All we come into this world with, whatever is innate or pre-wired in us is all we truly have that belongs to us. From the moment we are born our parents, with all the love and good intentions then begin to mold us.Knowingly or unknowingly our stories begin to be written by others. And because we know no better, we are doing the same for our children. We will hand them the very same template that was handed to us, go to school, graduate, get a job, get married, start a family…rinse and repeat.

This article delves into our disconnect from the world, from nature. Everything we know about the world we call home has been ironically taught from within the confines of man made structures as the world we seek to learn beckons us from the outside. Why can’t we go to it itself and learn from there? It wonders.

But the truth is we don’t know how to teach our children about nature because we ourselves were raised in the cinderblock world.  We are, in the parlance of wildlife rehabilitators, unreleasable. I used to do wildlife rescue and rehabilitation, and the one thing we all knew was that a young animal kept too long in a cage would not be able to survive in the wild.  Often, when you open the door to the cage, it will be afraid to go out; if it does go out, it won’t know what to do.  The world has become unfamiliar, an alien place. This is what we have done to our children.

This is what was done to us.

The author then posits that this disconnect is having a profound effect on us as a species. Separated from what for many years was our natural environment we are slowly becoming restless and anxious among other things. Our home, the wild is calling to us.

“In Wildness is the preservation of the World.”…..What does this mean? Turner has tracked down a reference in Thoreau’s “Fact-book” to the word “wild” as “the past participle of to will,  self-willed.”  The wild, then, is the self-willed, that which lives out of its own intrinsic nature rather than bowing to some extrinsic force.
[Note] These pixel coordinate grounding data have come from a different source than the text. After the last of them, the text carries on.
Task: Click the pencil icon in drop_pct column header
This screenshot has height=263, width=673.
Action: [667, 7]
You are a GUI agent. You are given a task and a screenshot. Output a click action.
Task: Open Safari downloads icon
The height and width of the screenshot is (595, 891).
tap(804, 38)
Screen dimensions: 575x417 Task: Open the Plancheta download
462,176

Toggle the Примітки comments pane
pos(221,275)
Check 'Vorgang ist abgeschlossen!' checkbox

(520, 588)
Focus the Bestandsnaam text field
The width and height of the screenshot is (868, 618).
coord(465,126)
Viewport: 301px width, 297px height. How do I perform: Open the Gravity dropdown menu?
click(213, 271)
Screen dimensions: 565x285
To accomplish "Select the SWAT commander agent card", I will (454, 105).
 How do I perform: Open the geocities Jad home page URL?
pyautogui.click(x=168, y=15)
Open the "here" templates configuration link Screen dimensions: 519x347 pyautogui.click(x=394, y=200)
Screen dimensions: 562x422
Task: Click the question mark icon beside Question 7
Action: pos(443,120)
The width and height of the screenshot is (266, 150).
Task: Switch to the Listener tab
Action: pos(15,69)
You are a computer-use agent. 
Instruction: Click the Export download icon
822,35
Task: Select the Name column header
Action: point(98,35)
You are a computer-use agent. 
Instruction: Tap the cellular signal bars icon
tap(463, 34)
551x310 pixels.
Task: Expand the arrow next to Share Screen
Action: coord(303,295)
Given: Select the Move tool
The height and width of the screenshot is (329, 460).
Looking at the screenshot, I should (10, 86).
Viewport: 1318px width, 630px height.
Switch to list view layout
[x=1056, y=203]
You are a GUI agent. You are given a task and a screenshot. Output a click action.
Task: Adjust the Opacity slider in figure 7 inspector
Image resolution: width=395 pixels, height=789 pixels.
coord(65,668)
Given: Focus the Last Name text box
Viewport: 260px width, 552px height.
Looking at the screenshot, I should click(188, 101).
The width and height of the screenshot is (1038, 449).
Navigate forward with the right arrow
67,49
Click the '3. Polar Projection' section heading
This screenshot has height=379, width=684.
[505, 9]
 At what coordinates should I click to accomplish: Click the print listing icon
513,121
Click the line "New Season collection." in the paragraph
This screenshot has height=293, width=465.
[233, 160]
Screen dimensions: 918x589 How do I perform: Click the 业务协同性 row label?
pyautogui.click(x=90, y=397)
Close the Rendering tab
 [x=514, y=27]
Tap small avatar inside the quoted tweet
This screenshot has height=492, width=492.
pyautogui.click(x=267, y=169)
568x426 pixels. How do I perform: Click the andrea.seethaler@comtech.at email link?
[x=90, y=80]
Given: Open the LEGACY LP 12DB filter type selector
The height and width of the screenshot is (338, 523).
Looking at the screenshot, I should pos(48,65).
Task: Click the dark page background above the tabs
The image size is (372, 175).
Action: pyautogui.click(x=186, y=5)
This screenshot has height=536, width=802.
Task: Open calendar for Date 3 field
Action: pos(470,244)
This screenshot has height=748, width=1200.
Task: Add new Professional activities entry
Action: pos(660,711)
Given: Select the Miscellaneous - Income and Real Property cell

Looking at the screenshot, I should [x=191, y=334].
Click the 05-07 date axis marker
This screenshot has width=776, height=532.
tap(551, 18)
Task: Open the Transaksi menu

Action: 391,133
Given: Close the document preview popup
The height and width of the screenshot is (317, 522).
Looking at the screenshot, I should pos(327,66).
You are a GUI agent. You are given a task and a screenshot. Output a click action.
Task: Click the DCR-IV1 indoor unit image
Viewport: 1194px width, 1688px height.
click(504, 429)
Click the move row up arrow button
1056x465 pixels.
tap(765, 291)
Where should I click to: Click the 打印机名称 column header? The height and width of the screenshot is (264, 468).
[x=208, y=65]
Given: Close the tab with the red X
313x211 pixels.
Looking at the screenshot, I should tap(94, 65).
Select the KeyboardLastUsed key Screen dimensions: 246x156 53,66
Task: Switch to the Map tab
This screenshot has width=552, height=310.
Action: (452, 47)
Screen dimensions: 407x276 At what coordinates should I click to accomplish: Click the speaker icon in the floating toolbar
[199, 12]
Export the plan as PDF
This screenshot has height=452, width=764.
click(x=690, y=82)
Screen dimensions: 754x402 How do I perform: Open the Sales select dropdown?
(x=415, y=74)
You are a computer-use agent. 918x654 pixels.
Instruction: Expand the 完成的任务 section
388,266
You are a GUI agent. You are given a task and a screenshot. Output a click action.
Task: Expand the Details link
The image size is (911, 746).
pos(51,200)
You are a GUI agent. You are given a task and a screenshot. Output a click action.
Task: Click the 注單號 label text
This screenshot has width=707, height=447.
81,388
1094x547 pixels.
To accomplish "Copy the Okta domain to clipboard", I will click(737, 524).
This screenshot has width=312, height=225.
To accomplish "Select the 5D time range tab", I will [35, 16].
So where do we go from here? Where does this leave us? Can we ever escape?

Labyrinth

Where do I begin. I wake up with my thoughts in one place and end the day with my thoughts in not quite the same place. They travel, meander, searching for where to perch. Could explain my absence from this space for so long. Where do I begin.

I’m a mom now so often when i wake up my thoughts are about getting him ready for the day and yet..it is still unfamiliar landscape for my mind. Remember those 30 years of your life where your morning thoughts weren’t so consistent or more so did not need to be so consistent? I think to myself. Yes i do. And then i wander out of the house to work and as the day goes by i begin to think about a whole lot of things, some are neither here nor there, many revolve around “what am i doing here, what are we doing here” and so on and so forth.

labyrinth
/ˈlab(ə)rɪnθ/
noun
1. a complicated irregular network of passages or paths in which it is difficult to find one’s way; a maze.
Words; these have always been a passion of mine, so today as my mind wandered it perched on this word: LabyrinthThis is it, this is what describes what’s going on in the landscape of my mind. Normally I would have let this thought just float away.
But then i remembered that writing was an anchor for me once. A place to perch. And it can be again.